Exercise:
Could you rewrite all the records below, putting "Where do I click to:" wherever "Where should I click to:" appears and leaving everything else untouched?
Start Data records
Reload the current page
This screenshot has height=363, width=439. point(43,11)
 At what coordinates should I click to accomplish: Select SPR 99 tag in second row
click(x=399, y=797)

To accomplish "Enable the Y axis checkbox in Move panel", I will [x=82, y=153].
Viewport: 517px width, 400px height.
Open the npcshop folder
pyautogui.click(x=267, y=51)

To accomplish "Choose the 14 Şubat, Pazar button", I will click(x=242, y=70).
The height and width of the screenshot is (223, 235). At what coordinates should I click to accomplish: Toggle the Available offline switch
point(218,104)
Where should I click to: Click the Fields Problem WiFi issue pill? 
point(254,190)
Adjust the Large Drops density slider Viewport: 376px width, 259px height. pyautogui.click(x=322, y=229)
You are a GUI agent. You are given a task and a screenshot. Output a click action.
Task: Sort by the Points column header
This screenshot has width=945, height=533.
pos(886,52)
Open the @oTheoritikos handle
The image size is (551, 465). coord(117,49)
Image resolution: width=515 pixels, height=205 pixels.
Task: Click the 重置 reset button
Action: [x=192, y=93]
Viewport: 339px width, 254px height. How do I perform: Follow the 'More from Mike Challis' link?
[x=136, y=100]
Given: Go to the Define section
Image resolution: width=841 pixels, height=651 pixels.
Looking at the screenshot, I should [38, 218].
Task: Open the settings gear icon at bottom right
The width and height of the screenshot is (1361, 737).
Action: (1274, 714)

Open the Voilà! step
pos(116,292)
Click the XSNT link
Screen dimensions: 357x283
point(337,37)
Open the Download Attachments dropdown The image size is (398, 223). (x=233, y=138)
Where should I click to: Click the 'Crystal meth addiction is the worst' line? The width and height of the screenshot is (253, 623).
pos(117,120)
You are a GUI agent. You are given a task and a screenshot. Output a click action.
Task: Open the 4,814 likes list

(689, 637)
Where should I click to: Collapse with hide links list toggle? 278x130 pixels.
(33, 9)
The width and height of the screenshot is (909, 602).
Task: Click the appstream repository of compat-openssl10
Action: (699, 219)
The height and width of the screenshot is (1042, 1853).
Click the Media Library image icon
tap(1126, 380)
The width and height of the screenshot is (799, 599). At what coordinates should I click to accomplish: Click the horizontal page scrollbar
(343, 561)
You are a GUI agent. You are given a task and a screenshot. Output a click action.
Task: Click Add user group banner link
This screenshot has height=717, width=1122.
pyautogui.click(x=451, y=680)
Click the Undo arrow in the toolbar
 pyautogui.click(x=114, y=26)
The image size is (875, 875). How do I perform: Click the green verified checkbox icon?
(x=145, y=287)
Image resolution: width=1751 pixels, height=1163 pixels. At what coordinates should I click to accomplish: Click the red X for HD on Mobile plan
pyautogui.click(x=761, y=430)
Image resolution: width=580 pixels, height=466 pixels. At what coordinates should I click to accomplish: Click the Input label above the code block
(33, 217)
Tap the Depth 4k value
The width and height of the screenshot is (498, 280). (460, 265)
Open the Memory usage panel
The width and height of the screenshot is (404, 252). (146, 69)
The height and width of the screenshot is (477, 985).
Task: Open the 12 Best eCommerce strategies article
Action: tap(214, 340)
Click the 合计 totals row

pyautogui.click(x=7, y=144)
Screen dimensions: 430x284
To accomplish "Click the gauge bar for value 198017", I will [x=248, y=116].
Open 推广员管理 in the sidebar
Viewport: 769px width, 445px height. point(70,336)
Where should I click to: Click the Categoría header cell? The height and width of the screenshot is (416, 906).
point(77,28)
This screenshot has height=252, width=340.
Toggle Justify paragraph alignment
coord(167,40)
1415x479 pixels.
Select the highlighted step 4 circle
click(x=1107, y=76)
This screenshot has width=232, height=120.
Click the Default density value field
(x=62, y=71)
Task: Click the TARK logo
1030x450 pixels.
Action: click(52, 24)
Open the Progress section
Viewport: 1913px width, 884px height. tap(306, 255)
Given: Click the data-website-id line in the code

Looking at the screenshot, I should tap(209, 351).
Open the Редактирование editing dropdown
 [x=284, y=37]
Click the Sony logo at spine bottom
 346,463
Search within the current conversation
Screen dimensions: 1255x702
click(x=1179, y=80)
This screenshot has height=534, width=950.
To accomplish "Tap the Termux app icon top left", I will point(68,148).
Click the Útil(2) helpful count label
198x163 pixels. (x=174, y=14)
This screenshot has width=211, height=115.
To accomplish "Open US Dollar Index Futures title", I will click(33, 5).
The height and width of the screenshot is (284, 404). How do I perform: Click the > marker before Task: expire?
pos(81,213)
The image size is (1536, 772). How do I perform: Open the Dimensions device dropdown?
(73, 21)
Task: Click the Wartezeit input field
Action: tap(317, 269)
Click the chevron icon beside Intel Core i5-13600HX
End Data records
Written solution:
Reload the current page
This screenshot has height=363, width=439. point(43,11)
 At what coordinates should I click to accomplish: Select SPR 99 tag in second row
click(x=399, y=797)

To accomplish "Enable the Y axis checkbox in Move panel", I will [x=82, y=153].
Viewport: 517px width, 400px height.
Open the npcshop folder
pyautogui.click(x=267, y=51)

To accomplish "Choose the 14 Şubat, Pazar button", I will click(x=242, y=70).
The height and width of the screenshot is (223, 235). At what coordinates should I click to accomplish: Toggle the Available offline switch
point(218,104)
Where do I click to: Click the Fields Problem WiFi issue pill? 
point(254,190)
Adjust the Large Drops density slider Viewport: 376px width, 259px height. pyautogui.click(x=322, y=229)
You are a GUI agent. You are given a task and a screenshot. Output a click action.
Task: Sort by the Points column header
This screenshot has width=945, height=533.
pos(886,52)
Open the @oTheoritikos handle
The image size is (551, 465). coord(117,49)
Image resolution: width=515 pixels, height=205 pixels.
Task: Click the 重置 reset button
Action: [x=192, y=93]
Viewport: 339px width, 254px height. How do I perform: Follow the 'More from Mike Challis' link?
[x=136, y=100]
Given: Go to the Define section
Image resolution: width=841 pixels, height=651 pixels.
Looking at the screenshot, I should [38, 218].
Task: Open the settings gear icon at bottom right
The width and height of the screenshot is (1361, 737).
Action: (1274, 714)

Open the Voilà! step
pos(116,292)
Click the XSNT link
Screen dimensions: 357x283
point(337,37)
Open the Download Attachments dropdown The image size is (398, 223). (x=233, y=138)
Where do I click to: Click the 'Crystal meth addiction is the worst' line? The width and height of the screenshot is (253, 623).
pos(117,120)
You are a GUI agent. You are given a task and a screenshot. Output a click action.
Task: Open the 4,814 likes list

(689, 637)
Where do I click to: Collapse with hide links list toggle? 278x130 pixels.
(33, 9)
The width and height of the screenshot is (909, 602).
Task: Click the appstream repository of compat-openssl10
Action: (699, 219)
The height and width of the screenshot is (1042, 1853).
Click the Media Library image icon
tap(1126, 380)
The width and height of the screenshot is (799, 599). At what coordinates should I click to accomplish: Click the horizontal page scrollbar
(343, 561)
You are a GUI agent. You are given a task and a screenshot. Output a click action.
Task: Click Add user group banner link
This screenshot has height=717, width=1122.
pyautogui.click(x=451, y=680)
Click the Undo arrow in the toolbar
 pyautogui.click(x=114, y=26)
The image size is (875, 875). How do I perform: Click the green verified checkbox icon?
(x=145, y=287)
Image resolution: width=1751 pixels, height=1163 pixels. At what coordinates should I click to accomplish: Click the red X for HD on Mobile plan
pyautogui.click(x=761, y=430)
Image resolution: width=580 pixels, height=466 pixels. At what coordinates should I click to accomplish: Click the Input label above the code block
(33, 217)
Tap the Depth 4k value
The width and height of the screenshot is (498, 280). (460, 265)
Open the Memory usage panel
The width and height of the screenshot is (404, 252). (146, 69)
The height and width of the screenshot is (477, 985).
Task: Open the 12 Best eCommerce strategies article
Action: tap(214, 340)
Click the 合计 totals row

pyautogui.click(x=7, y=144)
Screen dimensions: 430x284
To accomplish "Click the gauge bar for value 198017", I will [x=248, y=116].
Open 推广员管理 in the sidebar
Viewport: 769px width, 445px height. point(70,336)
Where do I click to: Click the Categoría header cell? The height and width of the screenshot is (416, 906).
point(77,28)
This screenshot has height=252, width=340.
Toggle Justify paragraph alignment
coord(167,40)
1415x479 pixels.
Select the highlighted step 4 circle
click(x=1107, y=76)
This screenshot has width=232, height=120.
Click the Default density value field
(x=62, y=71)
Task: Click the TARK logo
1030x450 pixels.
Action: click(52, 24)
Open the Progress section
Viewport: 1913px width, 884px height. tap(306, 255)
Given: Click the data-website-id line in the code

Looking at the screenshot, I should tap(209, 351).
Open the Редактирование editing dropdown
 [x=284, y=37]
Click the Sony logo at spine bottom
 346,463
Search within the current conversation
Screen dimensions: 1255x702
click(x=1179, y=80)
This screenshot has height=534, width=950.
To accomplish "Tap the Termux app icon top left", I will point(68,148).
Click the Útil(2) helpful count label
198x163 pixels. (x=174, y=14)
This screenshot has width=211, height=115.
To accomplish "Open US Dollar Index Futures title", I will click(33, 5).
The height and width of the screenshot is (284, 404). How do I perform: Click the > marker before Task: expire?
pos(81,213)
The image size is (1536, 772). How do I perform: Open the Dimensions device dropdown?
(73, 21)
Task: Click the Wartezeit input field
Action: tap(317, 269)
Click the chevron icon beside Intel Core i5-13600HX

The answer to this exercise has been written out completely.